_ASSIGNMENT_. Pull from the data below each line where the word "screenshot" occurs, and copy it.

===== PROVIDED DATA =====

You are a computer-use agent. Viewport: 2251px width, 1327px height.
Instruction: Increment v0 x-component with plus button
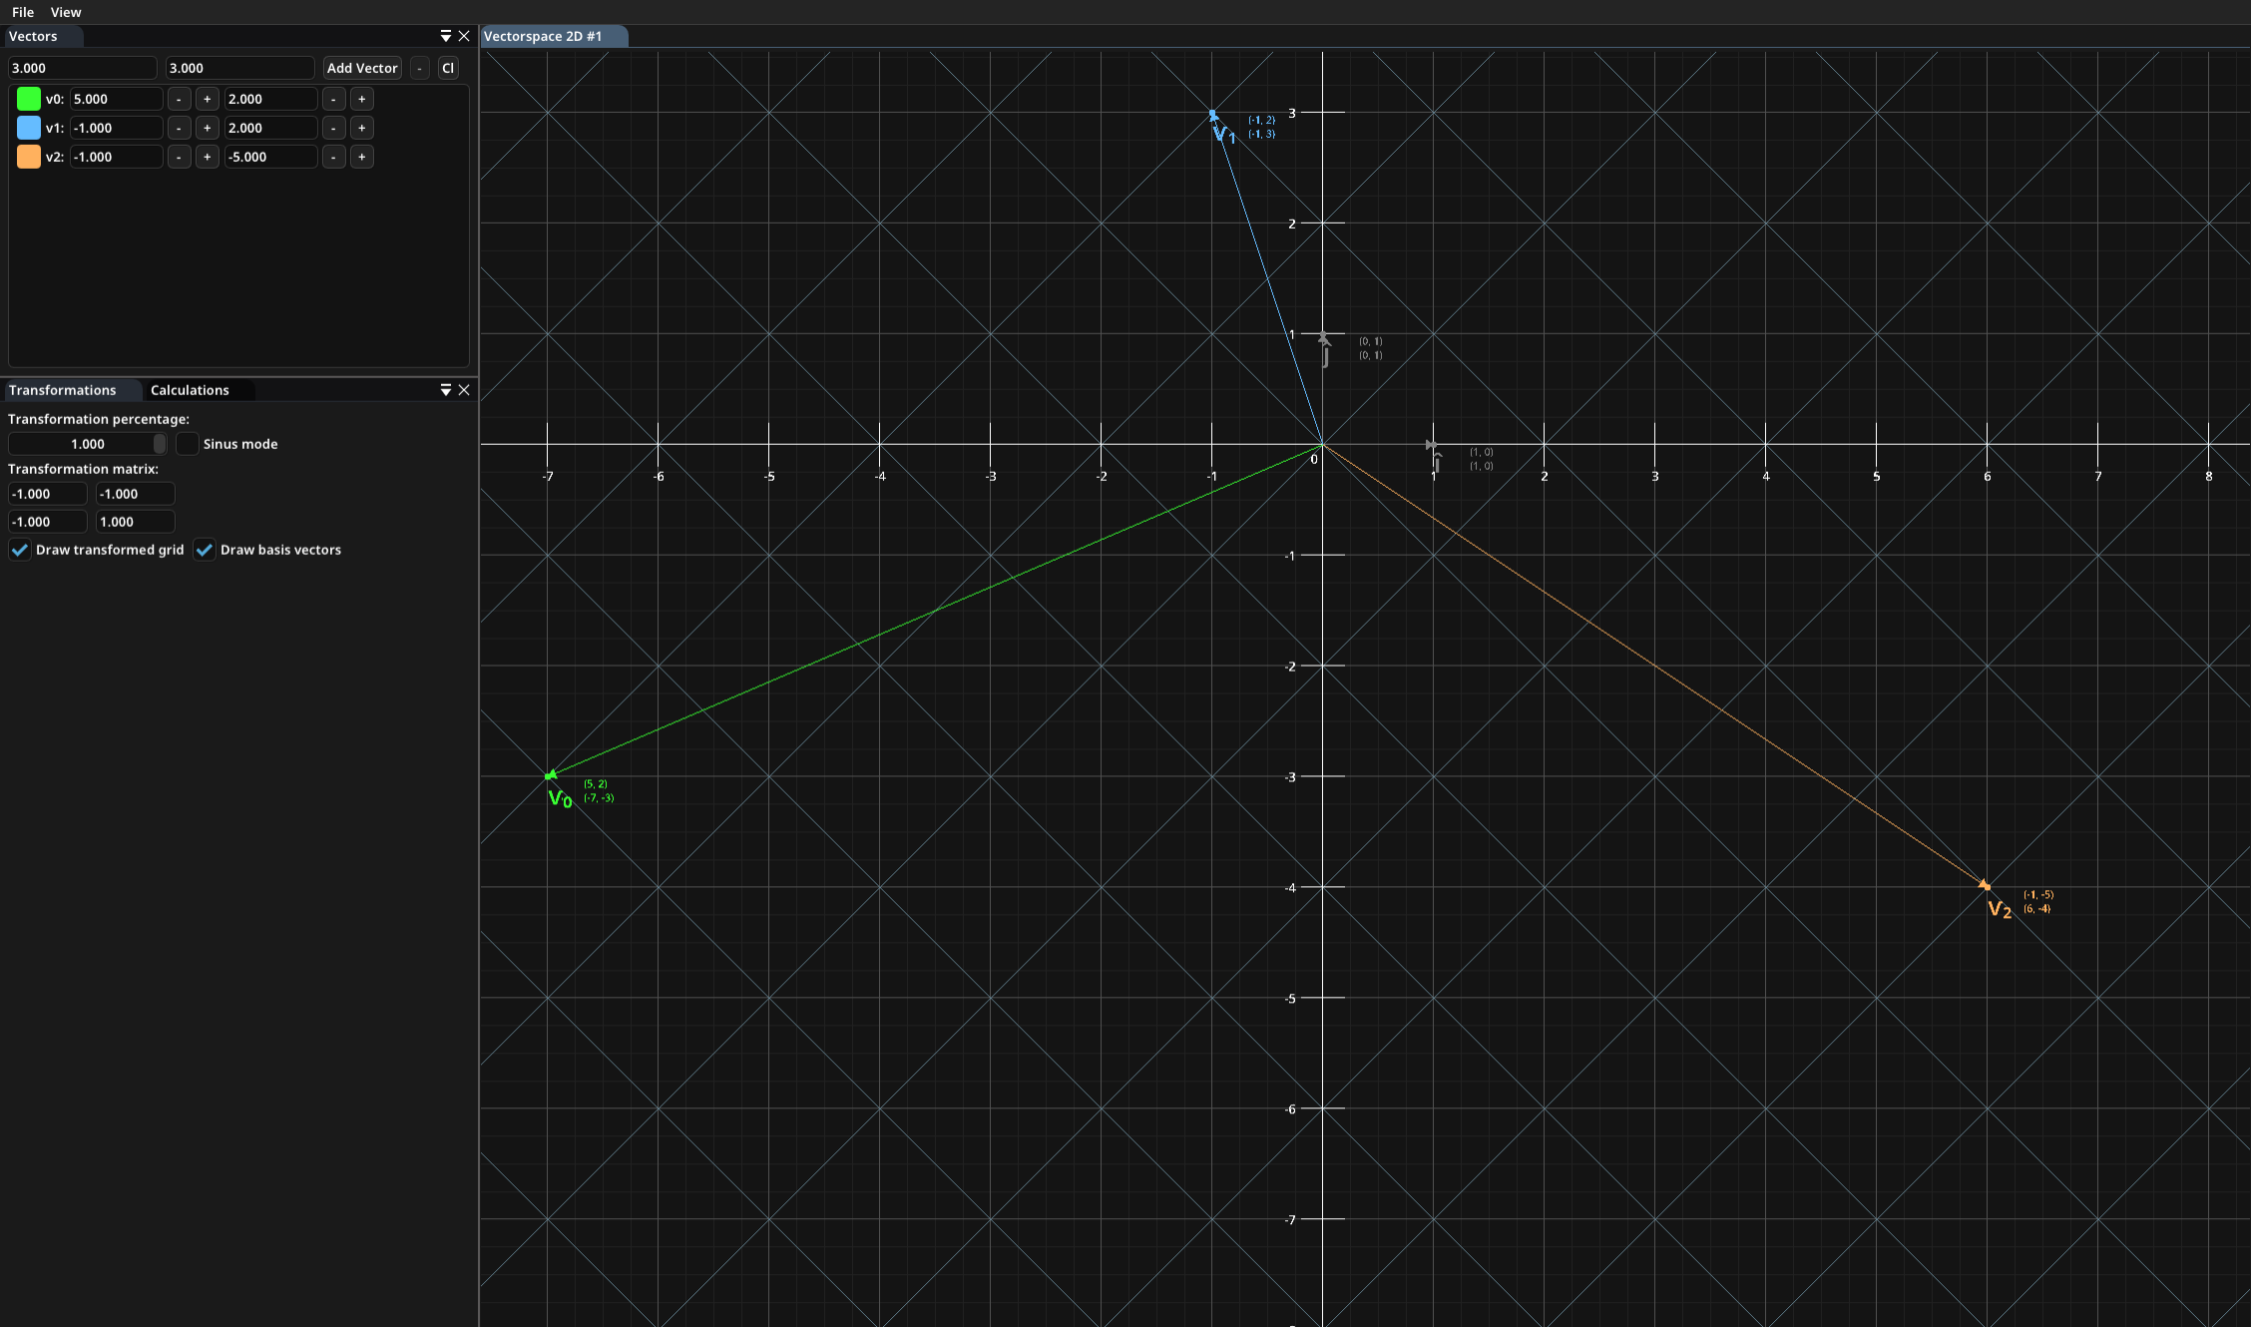coord(207,99)
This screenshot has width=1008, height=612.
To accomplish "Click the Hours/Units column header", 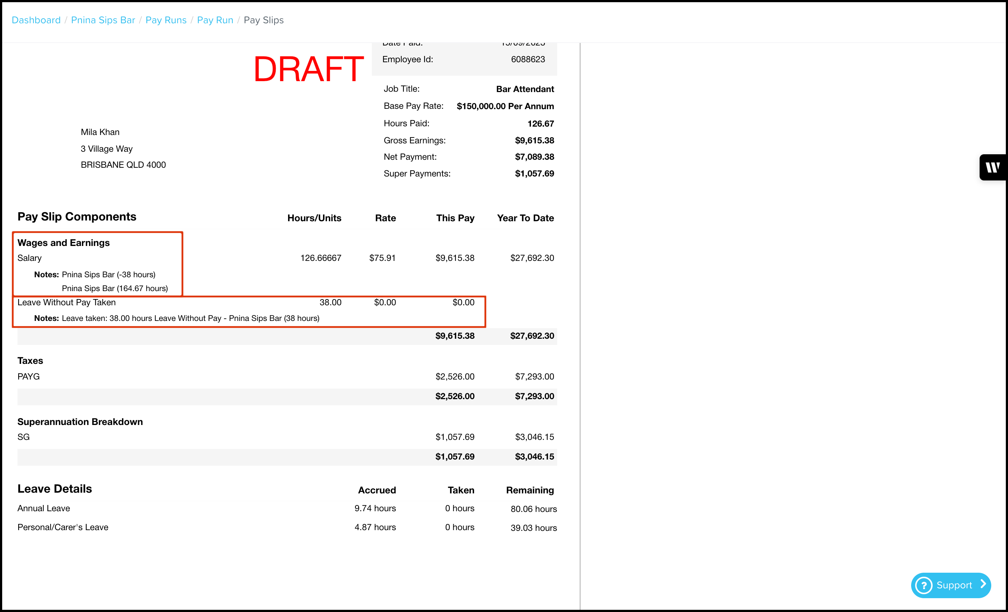I will [x=314, y=218].

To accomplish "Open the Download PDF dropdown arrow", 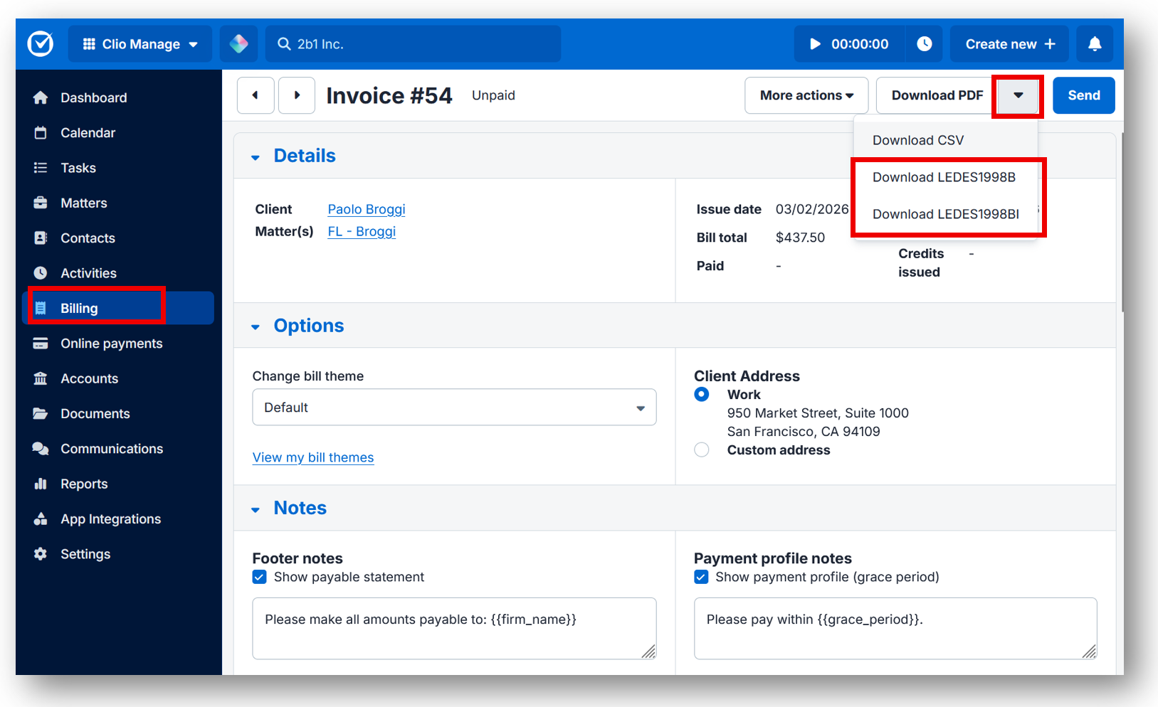I will [x=1018, y=95].
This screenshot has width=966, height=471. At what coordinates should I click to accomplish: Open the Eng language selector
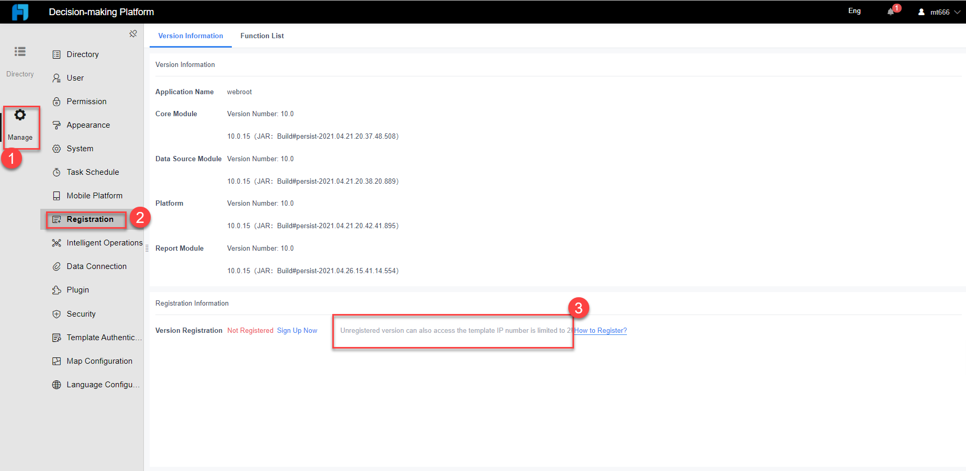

=====

_REPLY_.
This screenshot has width=1008, height=612.
This screenshot has width=966, height=471. At what coordinates should I click to accomplish: Open the Eng language selector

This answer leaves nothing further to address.